Of the four women, three looked up as I sat. The woman directly across the table—a girl, really—was an elfin creature with shiny brown hair and a dusting of freckles across her charming little nose. She gave me a shy smile and said, “Pretty day, isn’t it?”
This rather took me aback, since I had seen rain streaming down the windows of the long gallery as we passed through, but never mind, some people enjoy the wet. “I’m sure it will clear,” I told her, and watched her good cheer fade into confusion.
But before I could reassure her, the woman to my right laid a hand on my arm and demanded, “Do you like shoes?”
Perhaps the best policy here was stout agreement? “Absolutely.”

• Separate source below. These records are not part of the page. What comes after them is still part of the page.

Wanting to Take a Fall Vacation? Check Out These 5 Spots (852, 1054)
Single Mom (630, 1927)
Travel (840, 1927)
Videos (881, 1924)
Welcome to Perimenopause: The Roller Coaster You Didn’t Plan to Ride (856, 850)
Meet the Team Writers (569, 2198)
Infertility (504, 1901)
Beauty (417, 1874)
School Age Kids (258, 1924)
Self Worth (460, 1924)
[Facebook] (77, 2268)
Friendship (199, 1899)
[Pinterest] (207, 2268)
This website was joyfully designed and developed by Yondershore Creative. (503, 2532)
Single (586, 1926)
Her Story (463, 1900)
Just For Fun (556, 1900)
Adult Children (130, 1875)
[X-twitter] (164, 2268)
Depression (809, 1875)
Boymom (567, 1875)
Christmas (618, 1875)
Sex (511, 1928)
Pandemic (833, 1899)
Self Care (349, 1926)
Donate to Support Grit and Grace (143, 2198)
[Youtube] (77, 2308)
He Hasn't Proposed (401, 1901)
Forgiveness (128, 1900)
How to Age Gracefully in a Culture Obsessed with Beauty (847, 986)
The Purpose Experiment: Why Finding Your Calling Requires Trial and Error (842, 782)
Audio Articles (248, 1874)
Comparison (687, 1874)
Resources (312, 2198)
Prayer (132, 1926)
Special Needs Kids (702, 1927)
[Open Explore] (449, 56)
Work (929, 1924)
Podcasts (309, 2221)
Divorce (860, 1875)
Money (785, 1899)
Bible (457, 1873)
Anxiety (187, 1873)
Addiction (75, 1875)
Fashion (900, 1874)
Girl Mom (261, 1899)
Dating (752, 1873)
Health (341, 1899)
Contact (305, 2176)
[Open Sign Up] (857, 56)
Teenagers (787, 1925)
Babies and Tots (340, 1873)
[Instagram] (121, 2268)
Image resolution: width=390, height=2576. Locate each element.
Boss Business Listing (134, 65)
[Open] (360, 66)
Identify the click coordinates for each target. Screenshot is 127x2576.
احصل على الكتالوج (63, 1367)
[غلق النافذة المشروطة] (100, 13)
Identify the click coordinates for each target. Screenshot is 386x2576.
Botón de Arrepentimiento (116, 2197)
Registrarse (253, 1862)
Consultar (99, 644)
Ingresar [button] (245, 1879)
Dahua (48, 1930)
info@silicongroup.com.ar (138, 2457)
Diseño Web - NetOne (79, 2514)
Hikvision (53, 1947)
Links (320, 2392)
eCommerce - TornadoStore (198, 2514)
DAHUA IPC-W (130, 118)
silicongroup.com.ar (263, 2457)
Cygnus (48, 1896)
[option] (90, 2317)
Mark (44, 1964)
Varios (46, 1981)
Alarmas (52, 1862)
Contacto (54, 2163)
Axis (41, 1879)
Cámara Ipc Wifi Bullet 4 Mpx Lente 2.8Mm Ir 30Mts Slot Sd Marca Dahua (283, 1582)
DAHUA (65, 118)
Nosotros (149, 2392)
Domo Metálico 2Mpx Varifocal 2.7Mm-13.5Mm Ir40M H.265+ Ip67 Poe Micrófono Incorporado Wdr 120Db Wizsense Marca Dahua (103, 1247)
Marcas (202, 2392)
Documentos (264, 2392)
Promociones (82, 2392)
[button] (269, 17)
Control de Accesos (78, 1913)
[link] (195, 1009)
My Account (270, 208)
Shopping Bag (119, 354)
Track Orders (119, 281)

“I hate shoes. Shoes are terrible things. Footwear of all kinds that keep us from contact with Mother Earth, whether they’re boots or brogues or Cuban heels or sandals or Wellingtons or espadrilles or Dutch clogs or riding boots or plimsolls or ballet slippers—”
(“Pretty dancers, aren’t they?” murmured the girl.)
I did not know what was more impressive, the woman’s thesaurus of footwear or her lung capacity, but I thought it might be a kindness to cut her off before she ran short of either words or oxygen. “I once picked up a horrible splinter from Mother Earth. Limped for days.”